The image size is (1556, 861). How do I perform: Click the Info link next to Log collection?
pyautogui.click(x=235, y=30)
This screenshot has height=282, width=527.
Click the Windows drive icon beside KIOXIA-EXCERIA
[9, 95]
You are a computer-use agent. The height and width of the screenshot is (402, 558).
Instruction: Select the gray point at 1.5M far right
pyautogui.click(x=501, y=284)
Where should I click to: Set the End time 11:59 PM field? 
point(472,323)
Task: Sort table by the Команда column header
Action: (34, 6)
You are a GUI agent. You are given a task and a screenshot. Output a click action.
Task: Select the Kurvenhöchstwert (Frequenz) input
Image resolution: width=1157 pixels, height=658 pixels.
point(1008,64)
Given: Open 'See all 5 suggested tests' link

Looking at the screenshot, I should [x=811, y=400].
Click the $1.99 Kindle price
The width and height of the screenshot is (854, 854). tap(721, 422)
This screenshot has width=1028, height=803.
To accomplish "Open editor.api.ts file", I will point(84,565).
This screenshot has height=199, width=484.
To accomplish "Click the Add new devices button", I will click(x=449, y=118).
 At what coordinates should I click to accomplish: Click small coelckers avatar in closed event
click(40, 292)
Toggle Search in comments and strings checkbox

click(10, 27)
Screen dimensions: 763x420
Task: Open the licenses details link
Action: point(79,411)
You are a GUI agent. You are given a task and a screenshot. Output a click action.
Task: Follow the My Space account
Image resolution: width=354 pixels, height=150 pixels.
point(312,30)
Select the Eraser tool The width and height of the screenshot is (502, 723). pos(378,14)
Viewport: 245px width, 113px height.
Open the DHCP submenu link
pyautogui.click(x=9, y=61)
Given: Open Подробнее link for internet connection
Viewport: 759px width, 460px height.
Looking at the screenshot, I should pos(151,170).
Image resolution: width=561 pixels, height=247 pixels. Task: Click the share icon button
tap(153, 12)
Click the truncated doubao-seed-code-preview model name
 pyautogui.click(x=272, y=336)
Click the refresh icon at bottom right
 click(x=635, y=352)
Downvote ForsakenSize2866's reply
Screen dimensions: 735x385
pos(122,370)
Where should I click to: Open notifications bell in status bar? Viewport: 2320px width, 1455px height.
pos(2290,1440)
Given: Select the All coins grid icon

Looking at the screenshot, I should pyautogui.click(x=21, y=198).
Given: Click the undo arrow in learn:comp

◆ AIM ◆
Return every one of the records above line for line, with no change to any character.

◆ RESULT OF THIS EXERCISE ◆
The image size is (1556, 861). How do I perform: Click the Info link next to Log collection?
pyautogui.click(x=235, y=30)
This screenshot has height=282, width=527.
Click the Windows drive icon beside KIOXIA-EXCERIA
[9, 95]
You are a computer-use agent. The height and width of the screenshot is (402, 558).
Instruction: Select the gray point at 1.5M far right
pyautogui.click(x=501, y=284)
Where should I click to: Set the End time 11:59 PM field? 
point(472,323)
Task: Sort table by the Команда column header
Action: (34, 6)
You are a GUI agent. You are given a task and a screenshot. Output a click action.
Task: Select the Kurvenhöchstwert (Frequenz) input
Image resolution: width=1157 pixels, height=658 pixels.
point(1008,64)
Given: Open 'See all 5 suggested tests' link

Looking at the screenshot, I should [x=811, y=400].
Click the $1.99 Kindle price
The width and height of the screenshot is (854, 854). tap(721, 422)
This screenshot has width=1028, height=803.
To accomplish "Open editor.api.ts file", I will point(84,565).
This screenshot has height=199, width=484.
To accomplish "Click the Add new devices button", I will click(x=449, y=118).
 At what coordinates should I click to accomplish: Click small coelckers avatar in closed event
click(40, 292)
Toggle Search in comments and strings checkbox

click(10, 27)
Screen dimensions: 763x420
Task: Open the licenses details link
Action: point(79,411)
You are a GUI agent. You are given a task and a screenshot. Output a click action.
Task: Follow the My Space account
Image resolution: width=354 pixels, height=150 pixels.
point(312,30)
Select the Eraser tool The width and height of the screenshot is (502, 723). pos(378,14)
Viewport: 245px width, 113px height.
Open the DHCP submenu link
pyautogui.click(x=9, y=61)
Given: Open Подробнее link for internet connection
Viewport: 759px width, 460px height.
Looking at the screenshot, I should pos(151,170).
Image resolution: width=561 pixels, height=247 pixels. Task: Click the share icon button
tap(153, 12)
Click the truncated doubao-seed-code-preview model name
 pyautogui.click(x=272, y=336)
Click the refresh icon at bottom right
 click(x=635, y=352)
Downvote ForsakenSize2866's reply
Screen dimensions: 735x385
pos(122,370)
Where should I click to: Open notifications bell in status bar? Viewport: 2320px width, 1455px height.
pos(2290,1440)
Given: Select the All coins grid icon

Looking at the screenshot, I should pyautogui.click(x=21, y=198).
Given: Click the undo arrow in learn:comp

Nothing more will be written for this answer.